Using the XML Diff and Patch Tool in Your Applications

 

Neetu Rajpal
Microsoft Corporation

August 29, 2002

Download Xmldiffpatch.exe.

Note The example companies, organizations, products, domain names, e-mail addresses, logos, people, places, data, and events depicted herein are fictitious. No association with any real company, organization, product, domain name, e-mail address, logo, person, places, data, or events is intended or should be inferred.

Summary: Explains how to use the XML Diff and Patch tool, which compares two XML files and produces an XML output of the differences, by utilizing a typical scenario that readers can apply to their own applications. (7 printed pages)

XML Diff and Patch Tool Use Scenario

Fabrikam Car Repair is a standard car repair shop. Customers drop-off their cars that need repairs, and Fabrikam Car Repair evaluates the condition of the car and calls the customer back with the estimated repair costs. When deciding what to charge the customer for replacing a particular part, they take the cost of the part (A) and add a fixed surcharge (B), and then add labor (C). So, A+B+C equals the price that the customer is quoted for repairs.

The price of the parts changes based on the costs from the car manufacturer. In the past, Fabrikam employees manually calculated the cost of the repairs every time a new price list was published, but then they realized that they could write a computer program to calculate the cost. They also found the added advantage of automatically generating the monthly sales reports using this data by transforming the data using XSLT.

Fabrikam decided to store the price list in XML and write XSLT to transform the data to generate the customer's receipt, and also to generate the monthly sales reports. This increased productivity because only one data file and two XSLT files were necessary to dynamically create sales reports and repair quotes, effectively eliminating the need to manually generate these materials.
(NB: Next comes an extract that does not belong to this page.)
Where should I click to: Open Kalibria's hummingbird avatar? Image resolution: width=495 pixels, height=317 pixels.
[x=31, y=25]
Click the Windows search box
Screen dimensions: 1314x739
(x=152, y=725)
However, every time the manufacturer updates the pricelist, the programmers at Fabrikam Car Repair have to open their XML files, manually identify all the changes, and then sync up the files. Identifying the differences between two XML files is not an easy task. Let's consider a few differences that make a lot of sense when you are comparing two text files, but might be dubious when comparing two XML files.

Code comparison 1

The two XML files below have two different namespace prefixes, but the namespace Uniform Resource Identifier (URI) values are the same, and the local names of the elements are the same.

XML file A XML file B
<a:Car xmlns:a=http://www.ford.com>

<a:Name> Taurus </a:Name>

</a:Car>

 

<b:Car xmlns:b=http://www.ford.com>

<b:Name> Taurus </b:Name>

</b:Car>

 

Code comparison 2

These two XML files have the same elements, but the order of children in the elements is different.

XML file A XML file B
<Car>

<Name> Taurus </Name>

<Color> White </Color>

</Car>

 

<Car>

<Color> White </Color>

<Name> Taurus </Name>

</Car>

 

Code comparison 3

These two XML files have the same elements and they are in the same order, but their attributes are in a different order.

XML file A XML file B
<Car

name="Taurus"

color="White"

/>

 

<Car

color="White"

name="Taurus"

/>

 

Code comparison 4

The two XML files below have the same elements, namespaces, namespace prefixes, and child and element order, but there are extra spaces between the elements.

XML file A XML file B
<Car>

<Name> Taurus </Name>

</Car>

 

<Car><Name>Taurus</Name></Car> 

All of the variations mentioned above have different levels of significance attached to them based on the particular XML application. Such a problem requires a solution that has a native understanding of XML rules and does much more than a simple text comparison. To that end, the Microsoft Webdata team created the XML Diff and Patch tool.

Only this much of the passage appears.